Editors - Smokers Outside The Hospital Doors



I'm not going to play the 'Who's best - Editors or Interpol?' game, because it's stupid and makes people say things like, 'Editors are the poor man's Interpol' when, of course, they're the poor man's Bunnymen and anyway, Interpol are the poor man's, middle-class, more-exotic-because-they're-American Joy Division and...

Fuck it. Go on, then...

I've spend a week with the first two Interpol albums on repeat and I can confidently say that they're the most overrated band in the world right now. Y'know, I think they're really, really good, but Christ, the way people go all dizzy-eyed and devotional at their very mention...

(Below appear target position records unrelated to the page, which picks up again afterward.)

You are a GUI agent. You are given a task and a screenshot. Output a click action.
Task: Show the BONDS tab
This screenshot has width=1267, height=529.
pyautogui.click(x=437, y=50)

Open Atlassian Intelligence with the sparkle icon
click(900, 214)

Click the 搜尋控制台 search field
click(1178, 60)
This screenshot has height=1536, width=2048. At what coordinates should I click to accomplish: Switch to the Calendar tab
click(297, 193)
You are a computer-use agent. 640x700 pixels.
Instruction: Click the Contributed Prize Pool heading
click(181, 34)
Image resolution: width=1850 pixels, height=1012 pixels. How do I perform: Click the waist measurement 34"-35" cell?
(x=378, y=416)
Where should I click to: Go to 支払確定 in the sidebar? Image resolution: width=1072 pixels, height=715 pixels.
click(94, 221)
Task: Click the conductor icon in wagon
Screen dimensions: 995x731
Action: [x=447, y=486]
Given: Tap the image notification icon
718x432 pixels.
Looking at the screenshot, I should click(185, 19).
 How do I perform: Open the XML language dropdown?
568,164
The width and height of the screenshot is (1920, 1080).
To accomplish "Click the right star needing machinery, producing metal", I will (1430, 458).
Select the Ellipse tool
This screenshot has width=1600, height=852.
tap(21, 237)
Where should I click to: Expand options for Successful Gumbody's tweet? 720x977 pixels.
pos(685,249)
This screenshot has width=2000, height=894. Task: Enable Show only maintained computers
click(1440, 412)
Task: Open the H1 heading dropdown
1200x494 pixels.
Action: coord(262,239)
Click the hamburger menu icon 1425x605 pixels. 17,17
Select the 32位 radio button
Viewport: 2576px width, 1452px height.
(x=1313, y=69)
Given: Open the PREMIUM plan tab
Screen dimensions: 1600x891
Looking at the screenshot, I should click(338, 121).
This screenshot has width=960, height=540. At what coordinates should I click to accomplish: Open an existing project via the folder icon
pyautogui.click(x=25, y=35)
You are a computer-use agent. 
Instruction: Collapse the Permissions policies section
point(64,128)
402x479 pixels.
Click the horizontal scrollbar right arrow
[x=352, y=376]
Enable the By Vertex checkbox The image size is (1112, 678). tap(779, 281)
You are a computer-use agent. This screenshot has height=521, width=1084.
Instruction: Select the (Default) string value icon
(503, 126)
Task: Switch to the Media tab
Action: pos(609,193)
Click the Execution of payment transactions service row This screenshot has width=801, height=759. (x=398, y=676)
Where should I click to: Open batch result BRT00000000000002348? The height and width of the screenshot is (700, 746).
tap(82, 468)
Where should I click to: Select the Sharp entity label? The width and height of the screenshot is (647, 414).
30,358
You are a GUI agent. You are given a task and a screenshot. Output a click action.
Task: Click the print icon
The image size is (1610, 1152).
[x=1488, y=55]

Editors go for clarity. They have a keener ear for melody, while Interpol can be a bit meandering and murky (see 'The Heinrich Maneuver', a single that sounds like a throwaway album track). And although Interpol have some towering tunes (NYC, Untitled, Slow Hands...) they haven't quite mastered the art of telling a story, of crafting an album as a progression, a journey.

Editors first album definitely did that, and judging by this swelling, panoramic bewilderedbeast, their second is going to be another grand symphony of melancholy ("I can't shake this feeling I've got/My dirty hands, have I been in the wars?/The saddest thing I've ever seen/Is smokers outside the hospital doors...").